======== Extracted data ========

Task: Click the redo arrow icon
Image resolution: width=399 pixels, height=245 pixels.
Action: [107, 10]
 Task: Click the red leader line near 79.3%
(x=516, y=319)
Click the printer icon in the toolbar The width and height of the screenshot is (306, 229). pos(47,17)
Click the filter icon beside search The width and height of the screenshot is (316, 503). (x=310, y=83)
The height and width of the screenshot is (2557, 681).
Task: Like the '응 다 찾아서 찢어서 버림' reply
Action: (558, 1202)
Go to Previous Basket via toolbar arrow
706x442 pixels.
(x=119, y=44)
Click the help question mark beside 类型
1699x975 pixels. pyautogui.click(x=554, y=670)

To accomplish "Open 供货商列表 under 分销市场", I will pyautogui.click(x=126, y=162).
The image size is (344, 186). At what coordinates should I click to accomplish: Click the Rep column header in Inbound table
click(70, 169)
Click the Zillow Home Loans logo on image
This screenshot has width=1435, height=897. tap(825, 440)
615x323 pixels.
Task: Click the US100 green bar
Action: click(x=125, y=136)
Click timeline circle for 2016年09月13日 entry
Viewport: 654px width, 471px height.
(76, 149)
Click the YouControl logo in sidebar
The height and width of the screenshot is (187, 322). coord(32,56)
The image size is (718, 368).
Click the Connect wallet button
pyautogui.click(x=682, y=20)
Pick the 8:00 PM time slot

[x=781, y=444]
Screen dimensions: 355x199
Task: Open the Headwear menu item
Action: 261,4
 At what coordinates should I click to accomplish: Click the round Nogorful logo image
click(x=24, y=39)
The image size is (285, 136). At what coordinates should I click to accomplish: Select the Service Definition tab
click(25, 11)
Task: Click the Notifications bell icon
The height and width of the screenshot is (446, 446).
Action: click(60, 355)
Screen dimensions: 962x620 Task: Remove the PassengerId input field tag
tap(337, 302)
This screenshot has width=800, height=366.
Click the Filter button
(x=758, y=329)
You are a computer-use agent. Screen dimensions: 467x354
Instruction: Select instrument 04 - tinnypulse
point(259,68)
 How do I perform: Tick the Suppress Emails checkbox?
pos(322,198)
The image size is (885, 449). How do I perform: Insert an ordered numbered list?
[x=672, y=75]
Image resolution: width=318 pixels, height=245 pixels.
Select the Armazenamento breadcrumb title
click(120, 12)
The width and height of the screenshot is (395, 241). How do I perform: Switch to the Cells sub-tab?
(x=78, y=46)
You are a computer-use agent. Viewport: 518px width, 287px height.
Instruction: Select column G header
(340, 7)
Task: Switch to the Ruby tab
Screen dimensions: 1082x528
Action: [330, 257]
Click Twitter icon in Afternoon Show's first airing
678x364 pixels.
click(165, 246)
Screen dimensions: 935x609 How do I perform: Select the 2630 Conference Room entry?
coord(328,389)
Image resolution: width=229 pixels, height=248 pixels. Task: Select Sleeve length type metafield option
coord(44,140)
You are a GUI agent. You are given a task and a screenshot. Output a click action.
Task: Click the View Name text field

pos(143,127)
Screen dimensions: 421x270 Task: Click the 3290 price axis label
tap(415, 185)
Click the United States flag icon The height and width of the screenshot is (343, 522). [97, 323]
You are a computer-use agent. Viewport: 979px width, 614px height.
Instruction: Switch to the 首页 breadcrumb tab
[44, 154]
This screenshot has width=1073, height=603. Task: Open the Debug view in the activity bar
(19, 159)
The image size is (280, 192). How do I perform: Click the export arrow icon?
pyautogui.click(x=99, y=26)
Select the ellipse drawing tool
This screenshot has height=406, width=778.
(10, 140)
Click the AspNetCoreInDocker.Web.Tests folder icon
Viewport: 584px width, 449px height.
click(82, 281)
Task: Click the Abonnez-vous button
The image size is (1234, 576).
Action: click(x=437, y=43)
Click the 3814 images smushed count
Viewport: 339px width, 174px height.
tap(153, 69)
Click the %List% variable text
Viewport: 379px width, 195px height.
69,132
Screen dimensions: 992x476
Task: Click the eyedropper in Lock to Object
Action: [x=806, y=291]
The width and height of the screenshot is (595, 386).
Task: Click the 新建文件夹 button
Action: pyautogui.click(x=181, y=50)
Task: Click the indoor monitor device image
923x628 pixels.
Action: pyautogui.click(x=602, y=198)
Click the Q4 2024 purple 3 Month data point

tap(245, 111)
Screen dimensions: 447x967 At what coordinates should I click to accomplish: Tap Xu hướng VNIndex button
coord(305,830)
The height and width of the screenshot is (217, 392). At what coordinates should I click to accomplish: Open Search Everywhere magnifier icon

========

Task instructions:
Send back every entry precisely as given.

Worked solution:
Task: Click the redo arrow icon
Image resolution: width=399 pixels, height=245 pixels.
Action: [107, 10]
 Task: Click the red leader line near 79.3%
(x=516, y=319)
Click the printer icon in the toolbar The width and height of the screenshot is (306, 229). pos(47,17)
Click the filter icon beside search The width and height of the screenshot is (316, 503). (x=310, y=83)
The height and width of the screenshot is (2557, 681).
Task: Like the '응 다 찾아서 찢어서 버림' reply
Action: (558, 1202)
Go to Previous Basket via toolbar arrow
706x442 pixels.
(x=119, y=44)
Click the help question mark beside 类型
1699x975 pixels. pyautogui.click(x=554, y=670)

To accomplish "Open 供货商列表 under 分销市场", I will pyautogui.click(x=126, y=162).
The image size is (344, 186). At what coordinates should I click to accomplish: Click the Rep column header in Inbound table
click(70, 169)
Click the Zillow Home Loans logo on image
This screenshot has width=1435, height=897. tap(825, 440)
615x323 pixels.
Task: Click the US100 green bar
Action: click(x=125, y=136)
Click timeline circle for 2016年09月13日 entry
Viewport: 654px width, 471px height.
(76, 149)
Click the YouControl logo in sidebar
The height and width of the screenshot is (187, 322). coord(32,56)
The image size is (718, 368).
Click the Connect wallet button
pyautogui.click(x=682, y=20)
Pick the 8:00 PM time slot

[x=781, y=444]
Screen dimensions: 355x199
Task: Open the Headwear menu item
Action: 261,4
 At what coordinates should I click to accomplish: Click the round Nogorful logo image
click(x=24, y=39)
The image size is (285, 136). At what coordinates should I click to accomplish: Select the Service Definition tab
click(25, 11)
Task: Click the Notifications bell icon
The height and width of the screenshot is (446, 446).
Action: click(60, 355)
Screen dimensions: 962x620 Task: Remove the PassengerId input field tag
tap(337, 302)
This screenshot has width=800, height=366.
Click the Filter button
(x=758, y=329)
You are a computer-use agent. Screen dimensions: 467x354
Instruction: Select instrument 04 - tinnypulse
point(259,68)
 How do I perform: Tick the Suppress Emails checkbox?
pos(322,198)
The image size is (885, 449). How do I perform: Insert an ordered numbered list?
[x=672, y=75]
Image resolution: width=318 pixels, height=245 pixels.
Select the Armazenamento breadcrumb title
click(120, 12)
The width and height of the screenshot is (395, 241). How do I perform: Switch to the Cells sub-tab?
(x=78, y=46)
You are a computer-use agent. Viewport: 518px width, 287px height.
Instruction: Select column G header
(340, 7)
Task: Switch to the Ruby tab
Screen dimensions: 1082x528
Action: [330, 257]
Click Twitter icon in Afternoon Show's first airing
678x364 pixels.
click(165, 246)
Screen dimensions: 935x609 How do I perform: Select the 2630 Conference Room entry?
coord(328,389)
Image resolution: width=229 pixels, height=248 pixels. Task: Select Sleeve length type metafield option
coord(44,140)
You are a GUI agent. You are given a task and a screenshot. Output a click action.
Task: Click the View Name text field

pos(143,127)
Screen dimensions: 421x270 Task: Click the 3290 price axis label
tap(415, 185)
Click the United States flag icon The height and width of the screenshot is (343, 522). [97, 323]
You are a computer-use agent. Viewport: 979px width, 614px height.
Instruction: Switch to the 首页 breadcrumb tab
[44, 154]
This screenshot has width=1073, height=603. Task: Open the Debug view in the activity bar
(19, 159)
The image size is (280, 192). How do I perform: Click the export arrow icon?
pyautogui.click(x=99, y=26)
Select the ellipse drawing tool
This screenshot has height=406, width=778.
(10, 140)
Click the AspNetCoreInDocker.Web.Tests folder icon
Viewport: 584px width, 449px height.
click(82, 281)
Task: Click the Abonnez-vous button
The image size is (1234, 576).
Action: click(x=437, y=43)
Click the 3814 images smushed count
Viewport: 339px width, 174px height.
tap(153, 69)
Click the %List% variable text
Viewport: 379px width, 195px height.
69,132
Screen dimensions: 992x476
Task: Click the eyedropper in Lock to Object
Action: [x=806, y=291]
The width and height of the screenshot is (595, 386).
Task: Click the 新建文件夹 button
Action: pyautogui.click(x=181, y=50)
Task: Click the indoor monitor device image
923x628 pixels.
Action: pyautogui.click(x=602, y=198)
Click the Q4 2024 purple 3 Month data point

tap(245, 111)
Screen dimensions: 447x967 At what coordinates should I click to accomplish: Tap Xu hướng VNIndex button
coord(305,830)
The height and width of the screenshot is (217, 392). At what coordinates should I click to accomplish: Open Search Everywhere magnifier icon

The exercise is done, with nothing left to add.